Symplectic Inductive Bias for Data-Driven Target Reachability in Hamiltonian Systems

Introduction

This paper addresses the challenge of deriving data-efficient control strategies for nonlinear systems, specifically Hamiltonian dynamics, by embedding inductive bias derived from the underlying physical principles. Leveraging the symplectic geometry and inherent recurrence on energy level sets characteristic of Hamiltonian systems, the authors present a target reachability framework that composes locally validated trajectory segments from expert demonstrations. The central result is that, through these methods, sample complexity is determined not by the full state dimension but by explicit geometric and dynamical properties of the Hamiltonian flow.

Problem Setting and Theoretical Foundations

The control objective is formalized as target reachability: steer a Hamiltonian system from an admissible initial set to a target set. Hamiltonian systems are modeled as:

$\dot{x} = J(x) \nabla H(x) + G(x)u$

where the state $x \in X$ , Hamiltonian $H$ denotes total energy, $J(x)$ is a skew-symmetric matrix representing the symplectic structure, and $u$ is the control input. Key assumptions include differentiability, gradient boundedness, and Lipschitz continuity for $f(x, u)$ .

The critical insight is that, under zero-input, trajectories are confined to invariant energy layers $\Sigma_E$ , and, within these layers, the dynamics are described by ergodic invariant measures. Through ergodic decomposition, the Hamiltonian flow partitions the space into ergodic components—within which typical orbits are dense.

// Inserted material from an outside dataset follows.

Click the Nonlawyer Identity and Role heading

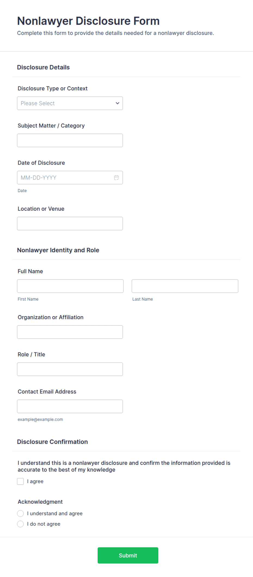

Chain Policies and Assignment Set Synthesis

The policy structure central to this framework is the Nonparametric Chain Policy (NCP). It leverages an assignment set (a library of locally validated control snippets, each certified on a ball in state space) and a default control, usually zero input. The policy executes control snippets when within a corresponding ball; outside, zero input is applied, exploiting the recurrence properties of the natural dynamics.

Figure 1: Assignment set construction, illustrating the extraction of state-centered balls with verified trajectory segments from expert demonstrations.

Assignment set synthesis proceeds by extracting these balls and associated controls from demonstrations (see Algorithm 1 in the paper). At each step, the largest segment enabling guaranteed energy descent within a verifiable region is selected, and the trajectory continues from the boundary until the target is reached.

Energy-Based Reachability Analysis

The reachability method is fundamentally energy-based. The energy distance $\Delta H(x)$ to the target set is used to encode progress. Theoretical guarantees are established by showing the following:

Within each certified ball, applying the corresponding control snippet ensures uniform decrease in $\Delta H$ .
When the system leaves the support of the assignment set, the zero-input (Hamiltonian) dynamics—due to recurrence—eventually return the state to the support region for almost every initial condition.
Upon entering the target energy band, ergodic coverage guarantees arrival at the target set in finite time for almost every trajectory.

The main theorem formally links reachability to explicit properties: coverage of energy intervals and ergodic components—not full state space—suffices. The support requirement is thus reduced to an effectively lower-dimensional structure aligned with the Hamiltonian's geometry.

Existence and Sample Complexity Guarantees

Theoretical results derive explicit, finite sample complexity bounds based on covering the relevant energy intervals, leveraging properties such as Lipschitz continuity, strong convexity of the Hamiltonian, and ergodicity of energy layers.

Sample Complexity Bound

If $[H_1, H_2]$ is the relevant energy interval, the required number of control snippets is upper bounded by:

$x \in X$ 0

where $x \in X$ 1 and $x \in X$ 2 are, respectively, the Lipschitz and strong convexity constants, and $x \in X$ 3 is the energy descent rate.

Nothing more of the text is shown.